• _Extracted entries_:
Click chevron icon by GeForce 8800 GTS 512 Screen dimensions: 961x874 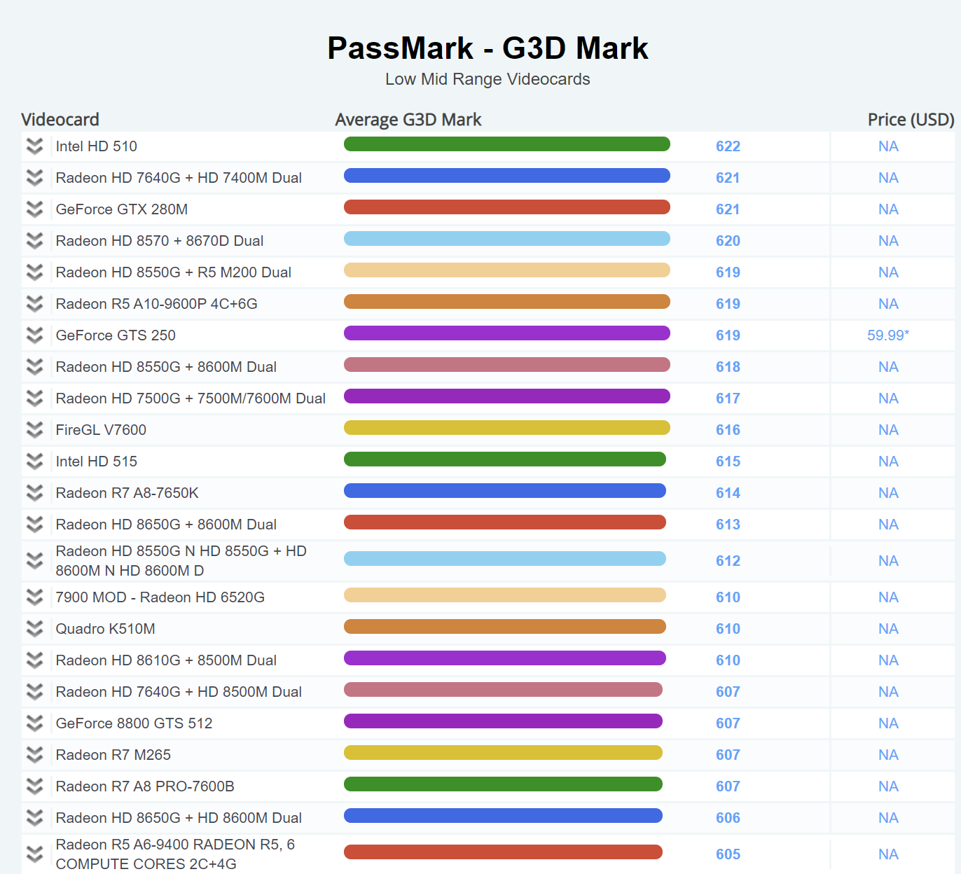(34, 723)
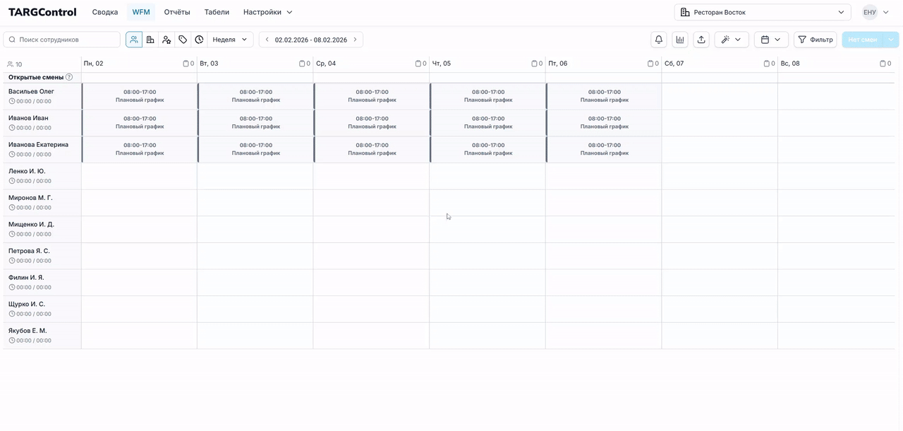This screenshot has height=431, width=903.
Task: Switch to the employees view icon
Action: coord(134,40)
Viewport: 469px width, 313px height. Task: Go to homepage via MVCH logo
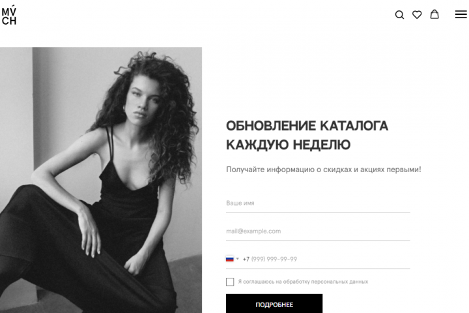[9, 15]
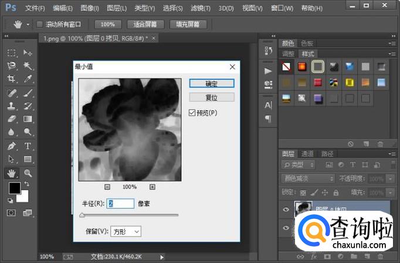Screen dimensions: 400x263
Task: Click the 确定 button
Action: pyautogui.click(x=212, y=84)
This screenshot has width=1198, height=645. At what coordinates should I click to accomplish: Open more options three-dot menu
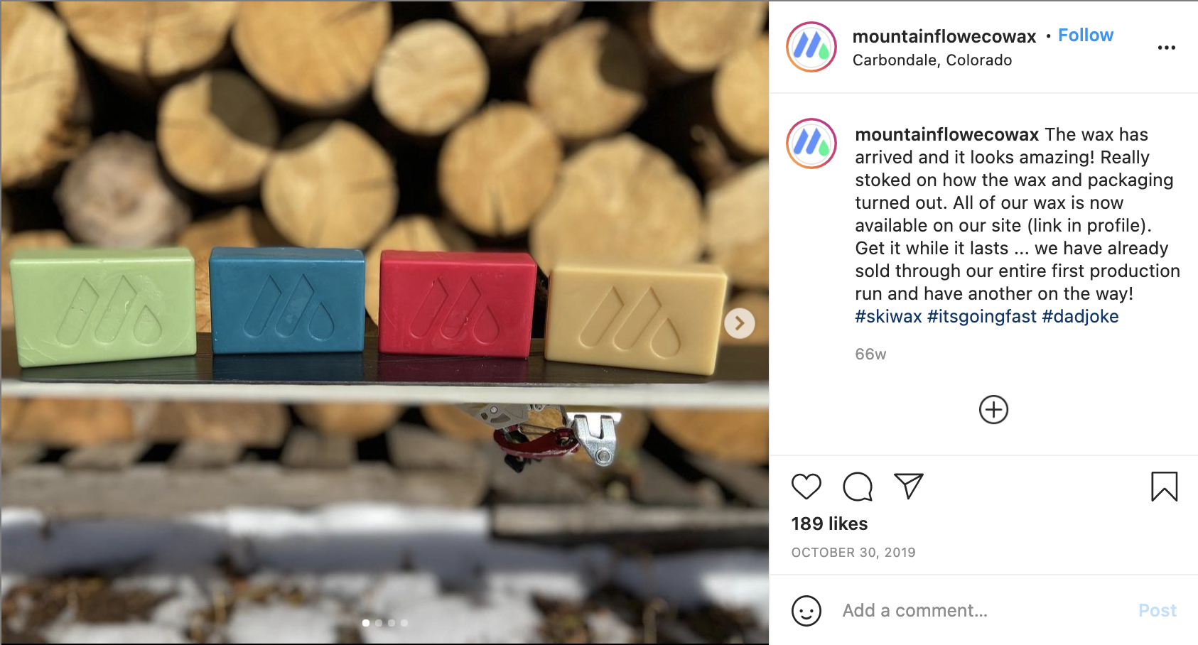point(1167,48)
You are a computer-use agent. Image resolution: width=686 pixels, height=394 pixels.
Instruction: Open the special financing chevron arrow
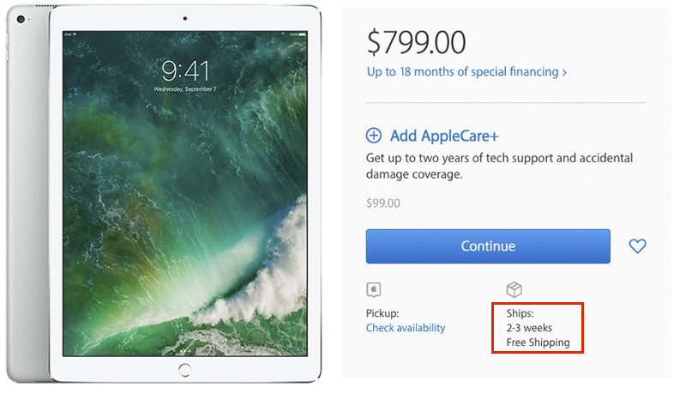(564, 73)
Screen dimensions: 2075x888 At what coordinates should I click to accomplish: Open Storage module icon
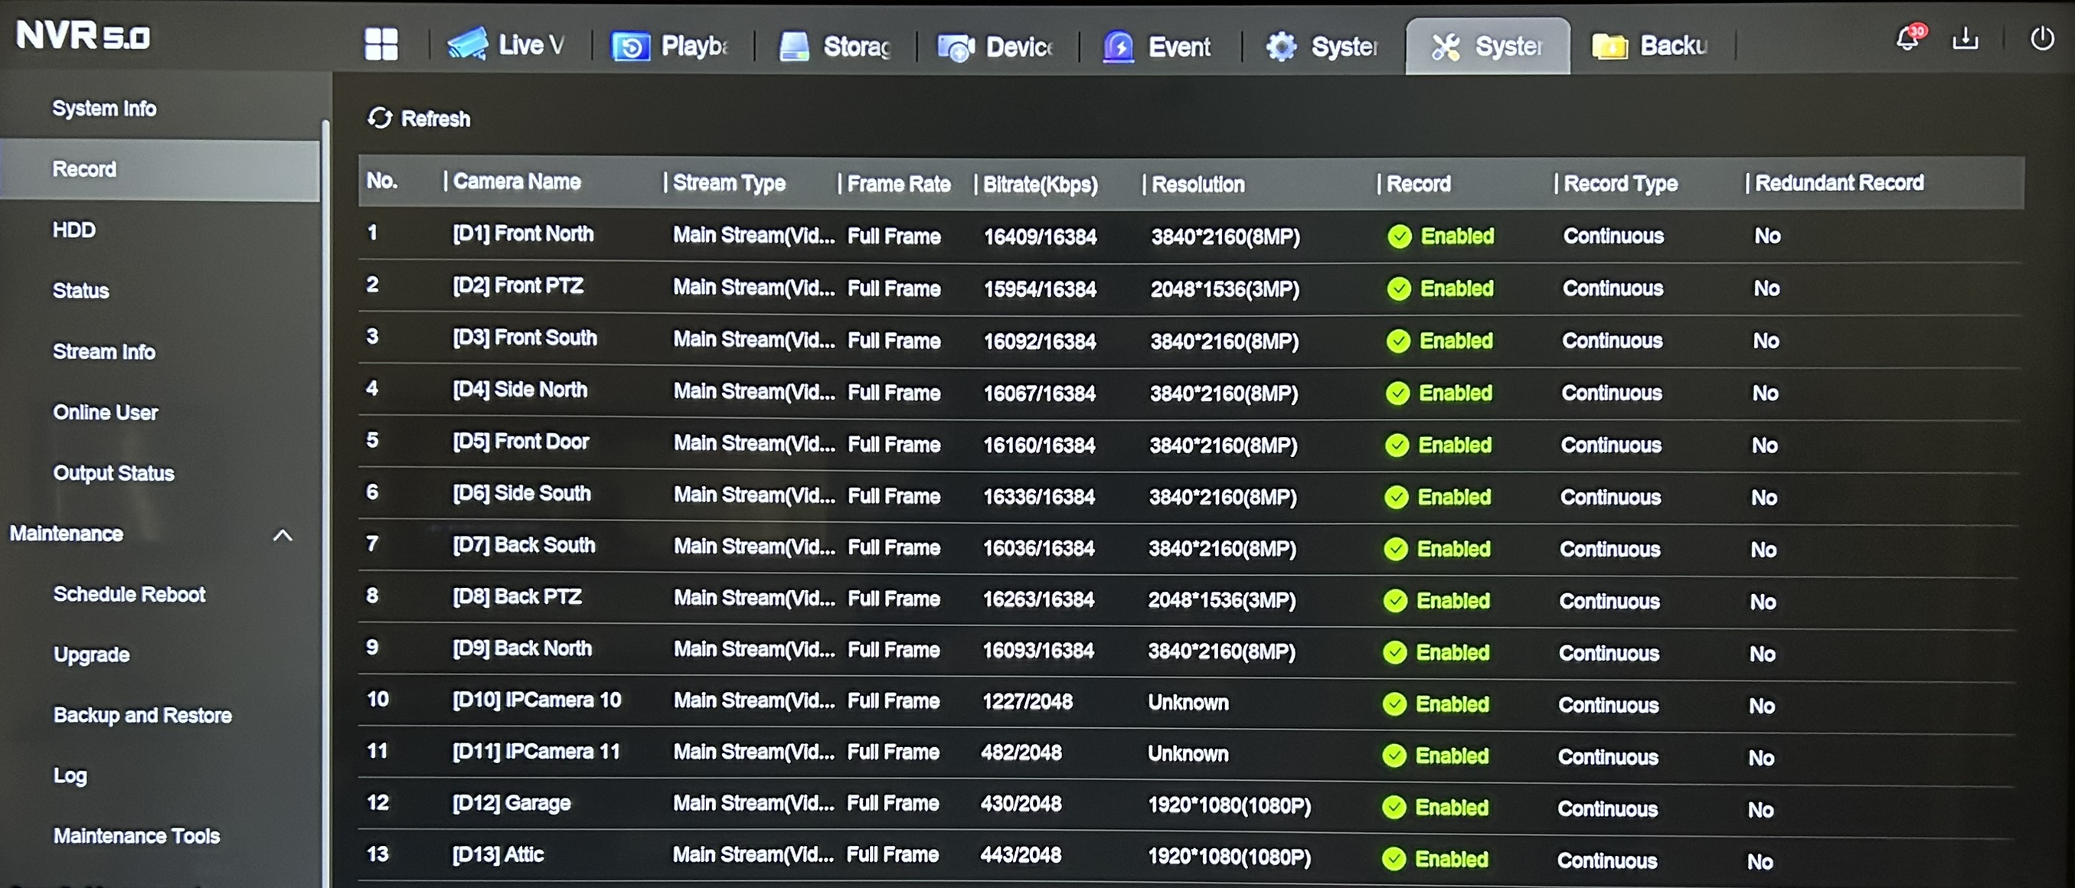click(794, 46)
==
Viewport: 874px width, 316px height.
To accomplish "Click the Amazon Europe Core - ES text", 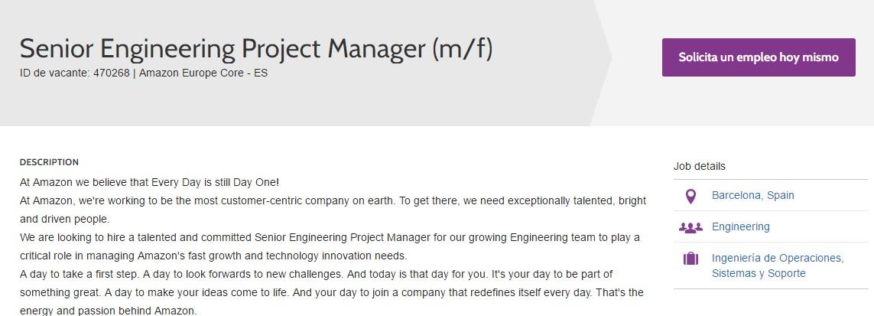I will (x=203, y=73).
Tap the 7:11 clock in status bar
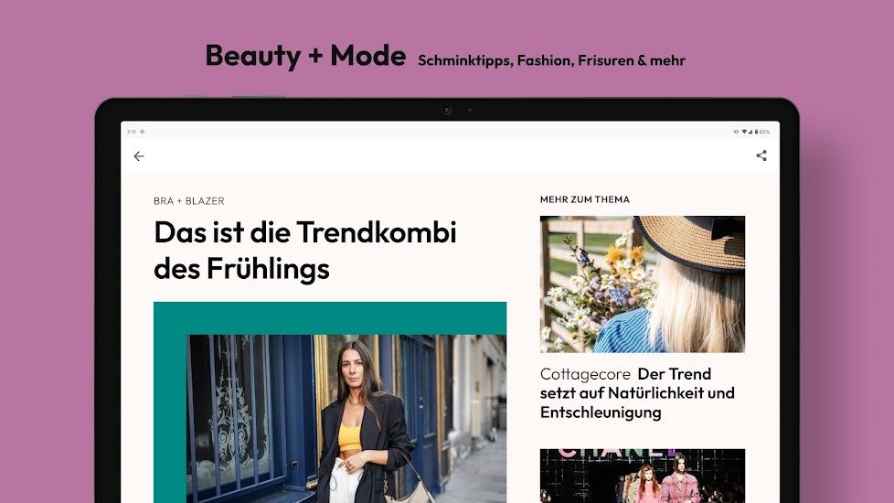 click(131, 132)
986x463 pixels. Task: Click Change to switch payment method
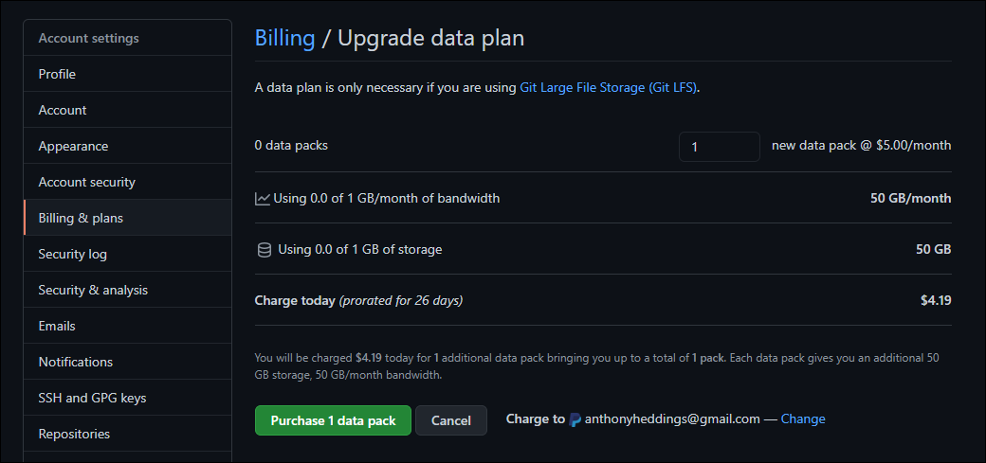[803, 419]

• _The request_: Please convert the lines from the line with "You are a computer-use" to the line with "click(794, 46)" into a two-column CSV with the headers instruction and coordinates, one row per line pair. Put each text and its answer in a single quoted field with line breaks replaced by spaces, and omit the pictures.

• _Output for this task_:
instruction,coordinates
"You are a computer-use agent. Image resolution: width=686 pixels, height=394 pixels. Instruction: Open the special financing chevron arrow","(564, 73)"
"Screen dimensions: 2075x888 At what coordinates should I click to accomplish: Open Storage module icon","click(794, 46)"